▶ **Problem**
Exact repetition is the task: copy every entry below.

▶ **Source records**

►

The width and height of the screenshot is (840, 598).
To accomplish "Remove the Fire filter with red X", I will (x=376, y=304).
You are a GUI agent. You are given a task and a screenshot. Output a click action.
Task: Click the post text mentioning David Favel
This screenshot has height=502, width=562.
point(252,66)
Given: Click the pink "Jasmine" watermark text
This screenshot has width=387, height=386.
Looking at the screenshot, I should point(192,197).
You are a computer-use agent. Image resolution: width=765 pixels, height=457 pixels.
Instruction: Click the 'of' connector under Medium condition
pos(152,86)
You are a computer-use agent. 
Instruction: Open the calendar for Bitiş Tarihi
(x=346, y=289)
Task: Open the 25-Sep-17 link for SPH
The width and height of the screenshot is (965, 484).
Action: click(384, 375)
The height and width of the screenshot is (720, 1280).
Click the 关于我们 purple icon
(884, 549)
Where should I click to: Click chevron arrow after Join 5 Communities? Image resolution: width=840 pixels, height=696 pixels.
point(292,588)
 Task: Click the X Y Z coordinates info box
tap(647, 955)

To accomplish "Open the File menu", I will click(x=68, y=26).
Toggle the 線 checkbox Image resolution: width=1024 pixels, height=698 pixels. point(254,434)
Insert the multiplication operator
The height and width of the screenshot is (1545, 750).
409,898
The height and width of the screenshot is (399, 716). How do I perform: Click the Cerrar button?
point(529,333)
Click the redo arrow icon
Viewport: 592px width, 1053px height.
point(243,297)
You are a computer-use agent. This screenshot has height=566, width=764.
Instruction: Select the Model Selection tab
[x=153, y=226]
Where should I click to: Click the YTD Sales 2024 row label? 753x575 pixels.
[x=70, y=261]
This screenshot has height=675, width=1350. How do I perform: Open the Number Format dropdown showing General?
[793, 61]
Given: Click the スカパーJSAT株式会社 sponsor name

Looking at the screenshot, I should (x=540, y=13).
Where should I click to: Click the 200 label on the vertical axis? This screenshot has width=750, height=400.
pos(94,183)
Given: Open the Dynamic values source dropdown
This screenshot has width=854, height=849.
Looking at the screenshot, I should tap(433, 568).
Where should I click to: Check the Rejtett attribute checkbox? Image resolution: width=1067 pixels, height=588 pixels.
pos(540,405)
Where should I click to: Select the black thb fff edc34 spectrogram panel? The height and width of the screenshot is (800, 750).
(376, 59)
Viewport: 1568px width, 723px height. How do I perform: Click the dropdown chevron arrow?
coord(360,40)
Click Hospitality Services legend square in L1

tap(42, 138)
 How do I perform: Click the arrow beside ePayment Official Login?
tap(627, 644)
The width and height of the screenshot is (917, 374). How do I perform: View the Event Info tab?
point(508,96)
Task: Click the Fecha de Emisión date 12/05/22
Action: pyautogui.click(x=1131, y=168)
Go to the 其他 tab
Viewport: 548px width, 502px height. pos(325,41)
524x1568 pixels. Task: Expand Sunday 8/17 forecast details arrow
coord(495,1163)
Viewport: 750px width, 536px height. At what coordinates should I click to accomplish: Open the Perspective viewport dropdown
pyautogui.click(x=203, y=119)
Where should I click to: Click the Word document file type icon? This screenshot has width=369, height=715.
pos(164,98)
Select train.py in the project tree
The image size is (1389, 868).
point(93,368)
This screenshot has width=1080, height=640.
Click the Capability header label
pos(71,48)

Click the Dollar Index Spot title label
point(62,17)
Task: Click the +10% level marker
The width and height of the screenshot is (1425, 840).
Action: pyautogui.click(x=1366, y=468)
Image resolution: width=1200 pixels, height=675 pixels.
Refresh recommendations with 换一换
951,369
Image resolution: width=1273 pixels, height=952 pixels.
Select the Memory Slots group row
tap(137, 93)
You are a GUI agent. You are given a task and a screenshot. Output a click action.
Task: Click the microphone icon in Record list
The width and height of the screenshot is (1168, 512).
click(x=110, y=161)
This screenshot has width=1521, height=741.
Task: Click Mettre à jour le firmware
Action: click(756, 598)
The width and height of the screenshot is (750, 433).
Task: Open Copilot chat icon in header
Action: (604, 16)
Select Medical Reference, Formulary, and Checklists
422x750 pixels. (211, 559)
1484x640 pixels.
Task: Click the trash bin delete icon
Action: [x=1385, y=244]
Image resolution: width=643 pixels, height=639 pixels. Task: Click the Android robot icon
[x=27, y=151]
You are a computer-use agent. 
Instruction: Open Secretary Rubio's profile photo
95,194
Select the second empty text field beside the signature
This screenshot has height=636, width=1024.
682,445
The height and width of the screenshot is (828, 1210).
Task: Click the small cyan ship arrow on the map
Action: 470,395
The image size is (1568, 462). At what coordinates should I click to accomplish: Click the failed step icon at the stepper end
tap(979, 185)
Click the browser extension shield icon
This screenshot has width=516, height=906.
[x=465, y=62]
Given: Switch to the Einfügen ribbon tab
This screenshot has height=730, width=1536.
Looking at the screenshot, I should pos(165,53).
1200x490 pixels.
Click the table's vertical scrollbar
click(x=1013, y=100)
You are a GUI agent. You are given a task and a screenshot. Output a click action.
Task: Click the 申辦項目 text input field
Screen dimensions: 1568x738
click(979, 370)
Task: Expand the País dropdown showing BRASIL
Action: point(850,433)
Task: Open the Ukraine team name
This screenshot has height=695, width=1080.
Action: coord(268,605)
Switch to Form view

◄

▶ **Finished exercise**
The width and height of the screenshot is (840, 598).
To accomplish "Remove the Fire filter with red X", I will (x=376, y=304).
You are a GUI agent. You are given a task and a screenshot. Output a click action.
Task: Click the post text mentioning David Favel
This screenshot has height=502, width=562.
point(252,66)
Given: Click the pink "Jasmine" watermark text
This screenshot has width=387, height=386.
Looking at the screenshot, I should point(192,197).
You are a computer-use agent. Image resolution: width=765 pixels, height=457 pixels.
Instruction: Click the 'of' connector under Medium condition
pos(152,86)
You are a computer-use agent. 
Instruction: Open the calendar for Bitiş Tarihi
(x=346, y=289)
Task: Open the 25-Sep-17 link for SPH
The width and height of the screenshot is (965, 484).
Action: click(384, 375)
The height and width of the screenshot is (720, 1280).
Click the 关于我们 purple icon
(884, 549)
Where should I click to: Click chevron arrow after Join 5 Communities? Image resolution: width=840 pixels, height=696 pixels.
point(292,588)
 Task: Click the X Y Z coordinates info box
tap(647, 955)

To accomplish "Open the File menu", I will click(x=68, y=26).
Toggle the 線 checkbox Image resolution: width=1024 pixels, height=698 pixels. point(254,434)
Insert the multiplication operator
The height and width of the screenshot is (1545, 750).
409,898
The height and width of the screenshot is (399, 716). How do I perform: Click the Cerrar button?
point(529,333)
Click the redo arrow icon
Viewport: 592px width, 1053px height.
point(243,297)
You are a computer-use agent. This screenshot has height=566, width=764.
Instruction: Select the Model Selection tab
[x=153, y=226]
Where should I click to: Click the YTD Sales 2024 row label? 753x575 pixels.
[x=70, y=261]
This screenshot has height=675, width=1350. How do I perform: Open the Number Format dropdown showing General?
[793, 61]
Given: Click the スカパーJSAT株式会社 sponsor name

Looking at the screenshot, I should (x=540, y=13).
Where should I click to: Click the 200 label on the vertical axis? This screenshot has width=750, height=400.
pos(94,183)
Given: Open the Dynamic values source dropdown
This screenshot has width=854, height=849.
Looking at the screenshot, I should tap(433, 568).
Where should I click to: Check the Rejtett attribute checkbox? Image resolution: width=1067 pixels, height=588 pixels.
pos(540,405)
Where should I click to: Select the black thb fff edc34 spectrogram panel? The height and width of the screenshot is (800, 750).
(376, 59)
Viewport: 1568px width, 723px height. How do I perform: Click the dropdown chevron arrow?
coord(360,40)
Click Hospitality Services legend square in L1

tap(42, 138)
 How do I perform: Click the arrow beside ePayment Official Login?
tap(627, 644)
The width and height of the screenshot is (917, 374). How do I perform: View the Event Info tab?
point(508,96)
Task: Click the Fecha de Emisión date 12/05/22
Action: pyautogui.click(x=1131, y=168)
Go to the 其他 tab
Viewport: 548px width, 502px height. pos(325,41)
524x1568 pixels. Task: Expand Sunday 8/17 forecast details arrow
coord(495,1163)
Viewport: 750px width, 536px height. At what coordinates should I click to accomplish: Open the Perspective viewport dropdown
pyautogui.click(x=203, y=119)
Where should I click to: Click the Word document file type icon? This screenshot has width=369, height=715.
pos(164,98)
Select train.py in the project tree
The image size is (1389, 868).
point(93,368)
This screenshot has width=1080, height=640.
Click the Capability header label
pos(71,48)

Click the Dollar Index Spot title label
point(62,17)
Task: Click the +10% level marker
The width and height of the screenshot is (1425, 840).
Action: pyautogui.click(x=1366, y=468)
Image resolution: width=1200 pixels, height=675 pixels.
Refresh recommendations with 换一换
951,369
Image resolution: width=1273 pixels, height=952 pixels.
Select the Memory Slots group row
tap(137, 93)
You are a GUI agent. You are given a task and a screenshot. Output a click action.
Task: Click the microphone icon in Record list
The width and height of the screenshot is (1168, 512).
click(x=110, y=161)
This screenshot has width=1521, height=741.
Task: Click Mettre à jour le firmware
Action: click(756, 598)
The width and height of the screenshot is (750, 433).
Task: Open Copilot chat icon in header
Action: (604, 16)
Select Medical Reference, Formulary, and Checklists
422x750 pixels. (211, 559)
1484x640 pixels.
Task: Click the trash bin delete icon
Action: [x=1385, y=244]
Image resolution: width=643 pixels, height=639 pixels. Task: Click the Android robot icon
[x=27, y=151]
You are a computer-use agent. 
Instruction: Open Secretary Rubio's profile photo
95,194
Select the second empty text field beside the signature
This screenshot has height=636, width=1024.
682,445
The height and width of the screenshot is (828, 1210).
Task: Click the small cyan ship arrow on the map
Action: 470,395
The image size is (1568, 462). At what coordinates should I click to accomplish: Click the failed step icon at the stepper end
tap(979, 185)
Click the browser extension shield icon
This screenshot has width=516, height=906.
[x=465, y=62]
Given: Switch to the Einfügen ribbon tab
This screenshot has height=730, width=1536.
Looking at the screenshot, I should pos(165,53).
1200x490 pixels.
Click the table's vertical scrollbar
click(x=1013, y=100)
You are a GUI agent. You are given a task and a screenshot. Output a click action.
Task: Click the 申辦項目 text input field
Screen dimensions: 1568x738
click(979, 370)
Task: Expand the País dropdown showing BRASIL
Action: point(850,433)
Task: Open the Ukraine team name
This screenshot has height=695, width=1080.
Action: coord(268,605)
Switch to Form view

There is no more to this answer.